Second, the contractual terms on which drivers perform their services are dictated by Uber. Not only are drivers required to accept Uber’s standard form of the written agreement, but the terms on which they transport passengers are also imposed by Uber, and drivers have no say in them.
Third, although drivers have the freedom to choose when and where (within the area covered by their PHV licence) to work, once a driver has logged onto the Uber app, a driver’s choice about whether to accept requests for rides is constrained by Uber.
Fourth, Uber exercises a significant degree of control, over the way in which drivers deliver their services. The fact that drivers provide their own car, means that they have more control than would most employees over the physical equipment used to perform their work.
A fifth significant factor is that, Uber restricts communication between passenger and driver to the minimum necessary to perform the particular trip, and takes active steps to prevent drivers from establishing any relationship with a passenger capable of extending beyond an individual ride.
In the words of the Supreme Court: “Taking these factors together, it can be seen that the transportation service performed by drivers and offered to passengers through the Uber app, is very tightly defined and controlled by Uber. Furthermore, it is designed and organised in such a way as to provide a standardised service to passengers in which drivers are perceived as substantially interchangeable, and from which Uber, rather than individual drivers, obtains the benefit of customer loyalty and goodwill. From the drivers’ point of view, the same factors – in particular, the inability to offer a distinctive service or to set their own prices, and Uber’s control over all aspects of their interaction with passengers – mean that they have little or no ability to improve their economic position through professional or entrepreneurial skill. In practice, the only way in which they can increase their earnings is by working longer hours, while constantly meeting Uber’s measures of performance”.

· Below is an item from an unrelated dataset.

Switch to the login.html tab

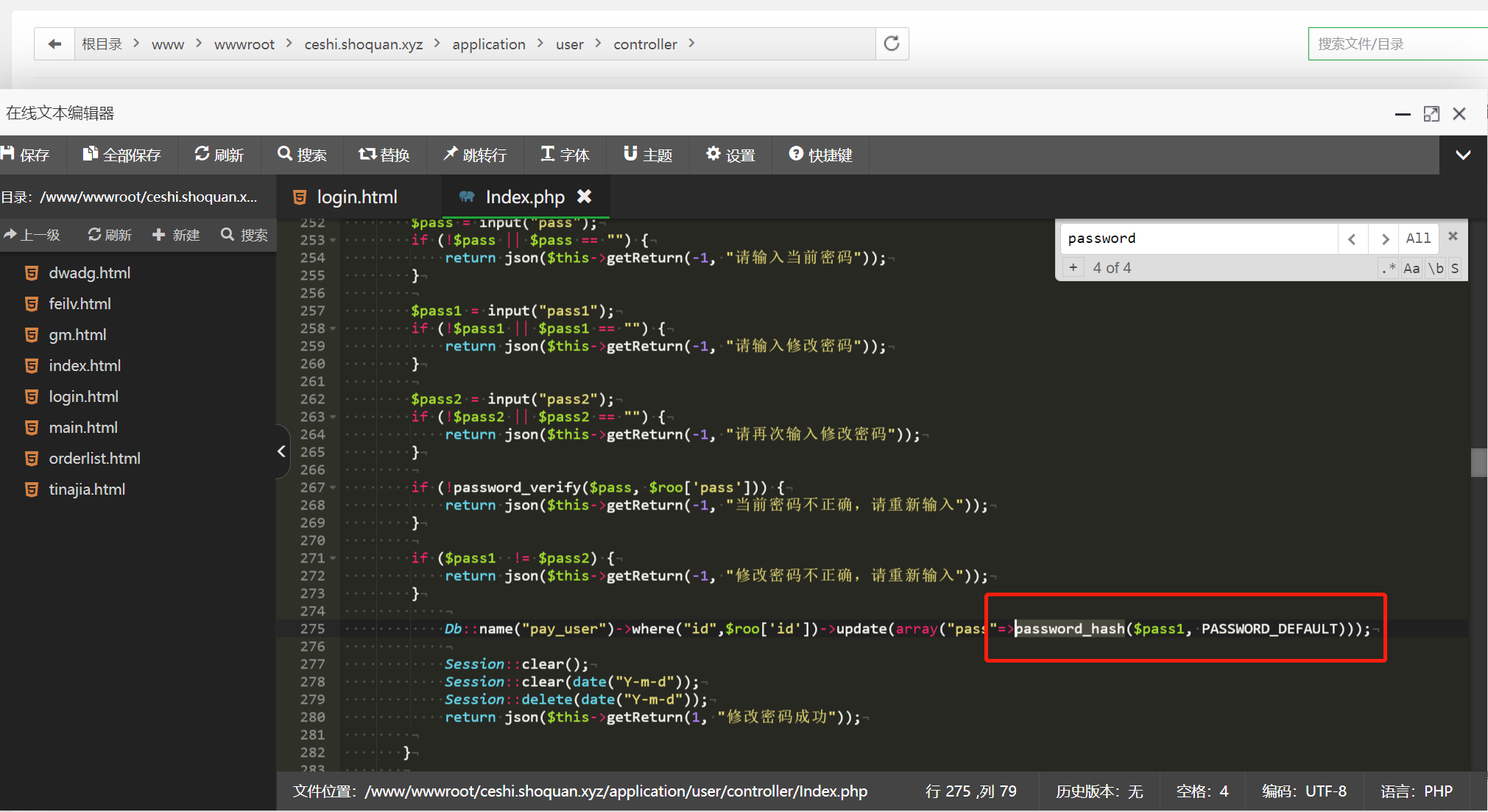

The decision of the Supreme Court of UK on Uber operations in UK should spur critical thinking amongst law and policymakers, on how to ensure that gig businesses like Uber and it’s like are regulated as employers of labour, and subject to tax regime and regulations that are applicable to private employers of labour.

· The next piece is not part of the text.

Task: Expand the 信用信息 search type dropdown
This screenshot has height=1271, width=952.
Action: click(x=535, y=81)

There is the urgent need for law and policymakers to push the frontiers of labour and employment laws, beyond the narrow and anachronistic frontiers of collective bargaining/employee collective action. The emerging trends are giving employers of labour more and wider range of options, both in terms of tasks and skills, and are at the same time reducing the power of collective employee actions. With a proactive legal and policy response, the worker, in whatever form or status, may dangerously be left at the mercy of employers of labour.